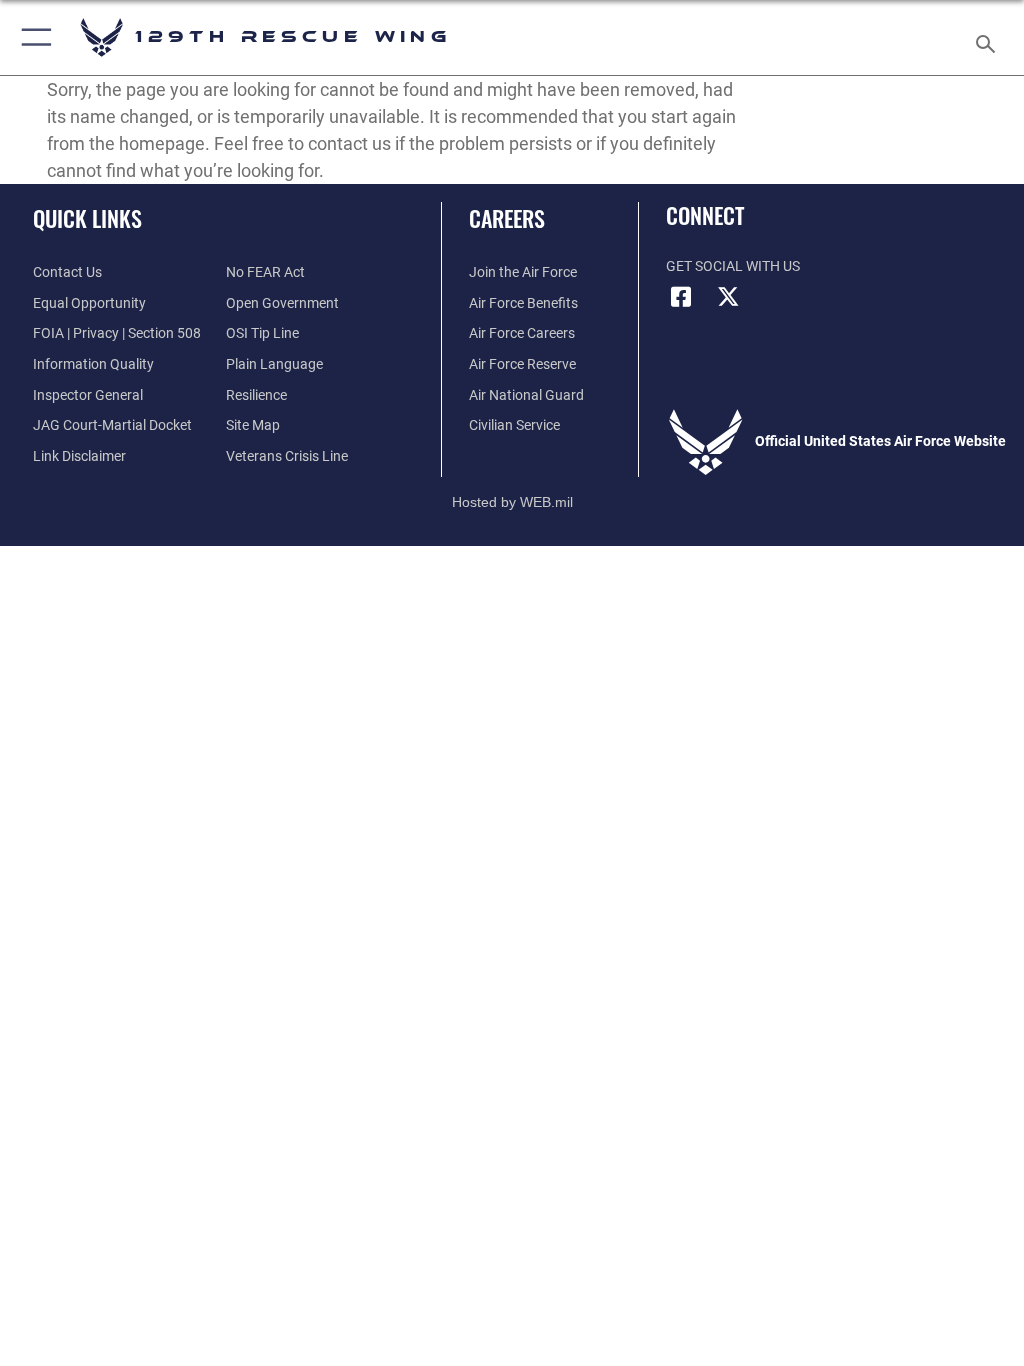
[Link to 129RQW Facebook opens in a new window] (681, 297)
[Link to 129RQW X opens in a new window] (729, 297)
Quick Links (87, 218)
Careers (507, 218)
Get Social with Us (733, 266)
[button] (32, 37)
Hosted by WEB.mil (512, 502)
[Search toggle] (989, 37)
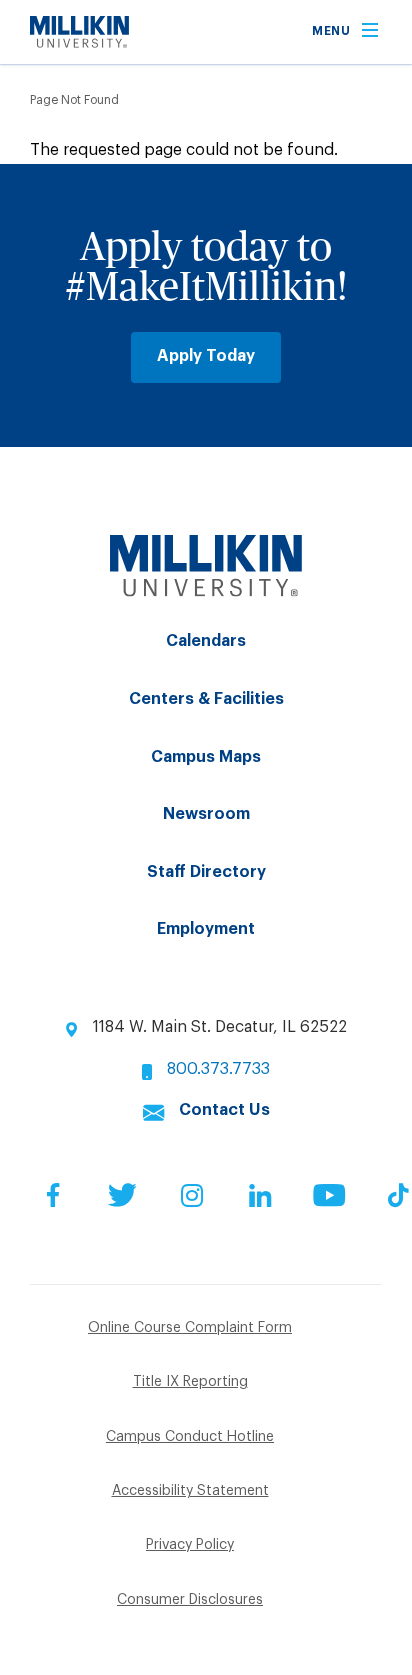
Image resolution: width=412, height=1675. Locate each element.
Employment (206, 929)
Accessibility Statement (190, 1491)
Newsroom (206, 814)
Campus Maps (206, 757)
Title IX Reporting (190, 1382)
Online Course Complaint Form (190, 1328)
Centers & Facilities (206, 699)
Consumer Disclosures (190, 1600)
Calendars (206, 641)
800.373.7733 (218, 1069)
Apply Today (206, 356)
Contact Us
+++
## Exercise prompt
When you copy the data above, keep each line exact and omit the pictures.

## Result of this exercise
[Link to 129RQW Facebook opens in a new window] (681, 297)
[Link to 129RQW X opens in a new window] (729, 297)
Quick Links (87, 218)
Careers (507, 218)
Get Social with Us (733, 266)
[button] (32, 37)
Hosted by WEB.mil (512, 502)
[Search toggle] (989, 37)
Image resolution: width=412, height=1675. Locate each element.
Employment (206, 929)
Accessibility Statement (190, 1491)
Newsroom (206, 814)
Campus Maps (206, 757)
Title IX Reporting (190, 1382)
Online Course Complaint Form (190, 1328)
Centers & Facilities (206, 699)
Consumer Disclosures (190, 1600)
Calendars (206, 641)
800.373.7733 (218, 1069)
Apply Today (206, 356)
Contact Us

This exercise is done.